INFORMATION SUPPLIED:
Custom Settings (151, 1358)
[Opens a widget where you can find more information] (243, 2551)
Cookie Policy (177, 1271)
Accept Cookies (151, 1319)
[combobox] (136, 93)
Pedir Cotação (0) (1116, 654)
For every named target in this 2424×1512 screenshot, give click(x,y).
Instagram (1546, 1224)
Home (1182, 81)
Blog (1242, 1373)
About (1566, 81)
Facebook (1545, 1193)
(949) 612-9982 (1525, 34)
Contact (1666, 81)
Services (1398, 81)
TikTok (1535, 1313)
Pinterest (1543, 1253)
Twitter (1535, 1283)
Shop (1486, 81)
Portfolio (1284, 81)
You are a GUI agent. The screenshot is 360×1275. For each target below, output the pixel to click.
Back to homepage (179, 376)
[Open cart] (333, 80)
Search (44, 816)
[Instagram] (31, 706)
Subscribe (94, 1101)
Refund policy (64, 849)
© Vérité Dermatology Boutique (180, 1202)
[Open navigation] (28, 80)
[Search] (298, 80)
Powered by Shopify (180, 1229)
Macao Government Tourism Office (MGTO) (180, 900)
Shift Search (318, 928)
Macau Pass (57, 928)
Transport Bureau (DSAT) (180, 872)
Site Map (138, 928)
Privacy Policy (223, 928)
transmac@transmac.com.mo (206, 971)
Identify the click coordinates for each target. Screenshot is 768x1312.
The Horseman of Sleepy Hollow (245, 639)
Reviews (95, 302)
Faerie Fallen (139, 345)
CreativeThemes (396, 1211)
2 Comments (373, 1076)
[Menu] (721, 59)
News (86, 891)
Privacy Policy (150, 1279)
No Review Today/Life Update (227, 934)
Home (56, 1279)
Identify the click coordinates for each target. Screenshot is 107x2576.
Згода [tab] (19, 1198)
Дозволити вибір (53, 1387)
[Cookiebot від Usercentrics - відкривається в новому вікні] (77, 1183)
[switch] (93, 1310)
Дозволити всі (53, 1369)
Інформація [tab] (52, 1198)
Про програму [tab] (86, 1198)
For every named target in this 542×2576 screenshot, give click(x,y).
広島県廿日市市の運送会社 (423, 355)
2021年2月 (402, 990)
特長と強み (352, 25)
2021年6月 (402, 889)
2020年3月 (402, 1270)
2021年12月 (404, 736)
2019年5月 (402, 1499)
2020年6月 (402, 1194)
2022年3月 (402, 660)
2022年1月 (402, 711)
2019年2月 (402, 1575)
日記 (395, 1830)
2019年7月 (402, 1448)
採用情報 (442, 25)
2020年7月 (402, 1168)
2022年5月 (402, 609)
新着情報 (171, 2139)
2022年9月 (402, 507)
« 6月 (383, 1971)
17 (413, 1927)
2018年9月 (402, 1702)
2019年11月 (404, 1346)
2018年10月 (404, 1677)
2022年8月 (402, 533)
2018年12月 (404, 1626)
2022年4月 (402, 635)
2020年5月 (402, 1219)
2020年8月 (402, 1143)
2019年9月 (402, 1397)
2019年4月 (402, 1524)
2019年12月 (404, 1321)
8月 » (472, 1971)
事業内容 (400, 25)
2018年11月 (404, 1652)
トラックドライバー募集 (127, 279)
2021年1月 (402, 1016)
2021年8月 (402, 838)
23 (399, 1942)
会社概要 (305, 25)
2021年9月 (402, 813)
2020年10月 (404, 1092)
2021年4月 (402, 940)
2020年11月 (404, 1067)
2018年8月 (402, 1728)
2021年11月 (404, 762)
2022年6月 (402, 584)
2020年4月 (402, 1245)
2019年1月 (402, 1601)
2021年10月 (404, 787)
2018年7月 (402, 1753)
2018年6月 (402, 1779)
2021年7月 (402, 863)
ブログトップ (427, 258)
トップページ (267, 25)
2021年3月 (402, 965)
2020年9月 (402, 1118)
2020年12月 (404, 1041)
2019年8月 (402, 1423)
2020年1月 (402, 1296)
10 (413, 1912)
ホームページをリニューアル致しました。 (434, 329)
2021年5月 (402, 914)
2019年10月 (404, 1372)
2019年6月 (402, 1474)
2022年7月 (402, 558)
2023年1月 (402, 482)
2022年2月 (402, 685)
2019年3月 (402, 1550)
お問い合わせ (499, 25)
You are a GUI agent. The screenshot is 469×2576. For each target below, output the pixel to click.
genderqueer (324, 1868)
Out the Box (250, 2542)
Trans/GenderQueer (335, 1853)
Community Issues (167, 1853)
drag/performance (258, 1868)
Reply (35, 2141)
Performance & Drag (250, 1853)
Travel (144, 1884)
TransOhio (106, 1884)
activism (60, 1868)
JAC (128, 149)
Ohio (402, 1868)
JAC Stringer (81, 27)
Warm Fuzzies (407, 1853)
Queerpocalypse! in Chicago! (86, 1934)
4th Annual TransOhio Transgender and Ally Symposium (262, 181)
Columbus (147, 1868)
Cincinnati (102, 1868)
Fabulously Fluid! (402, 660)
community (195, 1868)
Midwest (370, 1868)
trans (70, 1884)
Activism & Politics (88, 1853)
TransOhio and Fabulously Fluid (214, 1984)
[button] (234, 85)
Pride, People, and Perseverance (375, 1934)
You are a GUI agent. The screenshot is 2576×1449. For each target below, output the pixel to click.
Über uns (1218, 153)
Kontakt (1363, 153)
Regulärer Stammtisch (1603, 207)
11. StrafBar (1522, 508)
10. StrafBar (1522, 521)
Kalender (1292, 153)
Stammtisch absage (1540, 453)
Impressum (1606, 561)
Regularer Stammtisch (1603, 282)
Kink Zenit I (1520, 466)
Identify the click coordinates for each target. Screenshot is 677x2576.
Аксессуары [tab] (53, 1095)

ASSIGNMENT: Copy every line from the data that includes the string "pixel".

EXPECTED ANSWER:
You are a GUI agent. The screenshot is 360×1275. For each target below, output the pixel to click.
You are a GUI agent. The screenshot is 469×2576. For each target below, output the pixel to click.
You are a GUI agent. The screenshot is 2576×1449. For each target below, output the pixel to click.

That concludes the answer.